■ Challenge: Copy out all of the material below, word for word and line for line.

======== Entries ========

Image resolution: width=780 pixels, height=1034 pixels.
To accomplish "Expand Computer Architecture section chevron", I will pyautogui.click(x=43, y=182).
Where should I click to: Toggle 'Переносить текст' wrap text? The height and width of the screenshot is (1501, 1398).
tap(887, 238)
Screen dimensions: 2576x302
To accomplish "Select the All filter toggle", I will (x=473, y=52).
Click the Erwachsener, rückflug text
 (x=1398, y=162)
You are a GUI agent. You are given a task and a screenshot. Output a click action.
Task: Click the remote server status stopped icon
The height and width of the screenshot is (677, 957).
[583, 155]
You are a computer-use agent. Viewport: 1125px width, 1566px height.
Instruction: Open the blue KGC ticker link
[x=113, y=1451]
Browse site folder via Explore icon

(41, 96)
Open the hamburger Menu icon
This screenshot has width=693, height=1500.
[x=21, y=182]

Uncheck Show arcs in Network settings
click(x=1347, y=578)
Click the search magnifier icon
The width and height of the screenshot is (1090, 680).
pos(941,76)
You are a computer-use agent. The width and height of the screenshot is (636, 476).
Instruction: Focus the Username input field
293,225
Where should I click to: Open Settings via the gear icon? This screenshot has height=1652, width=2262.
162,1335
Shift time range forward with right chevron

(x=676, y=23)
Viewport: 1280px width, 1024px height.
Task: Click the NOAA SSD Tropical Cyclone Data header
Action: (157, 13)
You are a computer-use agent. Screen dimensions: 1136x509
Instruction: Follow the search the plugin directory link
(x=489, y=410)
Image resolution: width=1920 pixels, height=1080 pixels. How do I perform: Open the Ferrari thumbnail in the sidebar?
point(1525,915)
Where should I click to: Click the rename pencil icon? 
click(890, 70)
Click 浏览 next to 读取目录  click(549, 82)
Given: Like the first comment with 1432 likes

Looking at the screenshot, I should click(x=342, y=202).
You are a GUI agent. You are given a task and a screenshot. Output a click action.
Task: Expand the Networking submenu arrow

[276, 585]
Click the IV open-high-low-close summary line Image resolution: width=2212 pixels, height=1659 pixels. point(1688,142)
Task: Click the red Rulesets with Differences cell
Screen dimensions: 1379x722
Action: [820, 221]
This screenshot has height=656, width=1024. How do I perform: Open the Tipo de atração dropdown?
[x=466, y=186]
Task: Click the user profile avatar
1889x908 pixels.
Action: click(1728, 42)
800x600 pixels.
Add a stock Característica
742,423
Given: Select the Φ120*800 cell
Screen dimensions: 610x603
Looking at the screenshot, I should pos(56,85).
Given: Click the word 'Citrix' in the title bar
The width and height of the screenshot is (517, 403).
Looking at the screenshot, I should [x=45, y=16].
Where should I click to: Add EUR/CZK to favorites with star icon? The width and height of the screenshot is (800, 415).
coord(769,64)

========

■ Solution:
Image resolution: width=780 pixels, height=1034 pixels.
To accomplish "Expand Computer Architecture section chevron", I will pyautogui.click(x=43, y=182).
Where should I click to: Toggle 'Переносить текст' wrap text? The height and width of the screenshot is (1501, 1398).
tap(887, 238)
Screen dimensions: 2576x302
To accomplish "Select the All filter toggle", I will (x=473, y=52).
Click the Erwachsener, rückflug text
 (x=1398, y=162)
You are a GUI agent. You are given a task and a screenshot. Output a click action.
Task: Click the remote server status stopped icon
The height and width of the screenshot is (677, 957).
[583, 155]
You are a computer-use agent. Viewport: 1125px width, 1566px height.
Instruction: Open the blue KGC ticker link
[x=113, y=1451]
Browse site folder via Explore icon

(41, 96)
Open the hamburger Menu icon
This screenshot has width=693, height=1500.
[x=21, y=182]

Uncheck Show arcs in Network settings
click(x=1347, y=578)
Click the search magnifier icon
The width and height of the screenshot is (1090, 680).
pos(941,76)
You are a computer-use agent. The width and height of the screenshot is (636, 476).
Instruction: Focus the Username input field
293,225
Where should I click to: Open Settings via the gear icon? This screenshot has height=1652, width=2262.
162,1335
Shift time range forward with right chevron

(x=676, y=23)
Viewport: 1280px width, 1024px height.
Task: Click the NOAA SSD Tropical Cyclone Data header
Action: (157, 13)
You are a computer-use agent. Screen dimensions: 1136x509
Instruction: Follow the search the plugin directory link
(x=489, y=410)
Image resolution: width=1920 pixels, height=1080 pixels. How do I perform: Open the Ferrari thumbnail in the sidebar?
point(1525,915)
Where should I click to: Click the rename pencil icon? 
click(890, 70)
Click 浏览 next to 读取目录  click(549, 82)
Given: Like the first comment with 1432 likes

Looking at the screenshot, I should click(x=342, y=202).
You are a GUI agent. You are given a task and a screenshot. Output a click action.
Task: Expand the Networking submenu arrow

[276, 585]
Click the IV open-high-low-close summary line Image resolution: width=2212 pixels, height=1659 pixels. point(1688,142)
Task: Click the red Rulesets with Differences cell
Screen dimensions: 1379x722
Action: [820, 221]
This screenshot has height=656, width=1024. How do I perform: Open the Tipo de atração dropdown?
[x=466, y=186]
Task: Click the user profile avatar
1889x908 pixels.
Action: click(1728, 42)
800x600 pixels.
Add a stock Característica
742,423
Given: Select the Φ120*800 cell
Screen dimensions: 610x603
Looking at the screenshot, I should pos(56,85).
Given: Click the word 'Citrix' in the title bar
The width and height of the screenshot is (517, 403).
Looking at the screenshot, I should [x=45, y=16].
Where should I click to: Add EUR/CZK to favorites with star icon? The width and height of the screenshot is (800, 415).
coord(769,64)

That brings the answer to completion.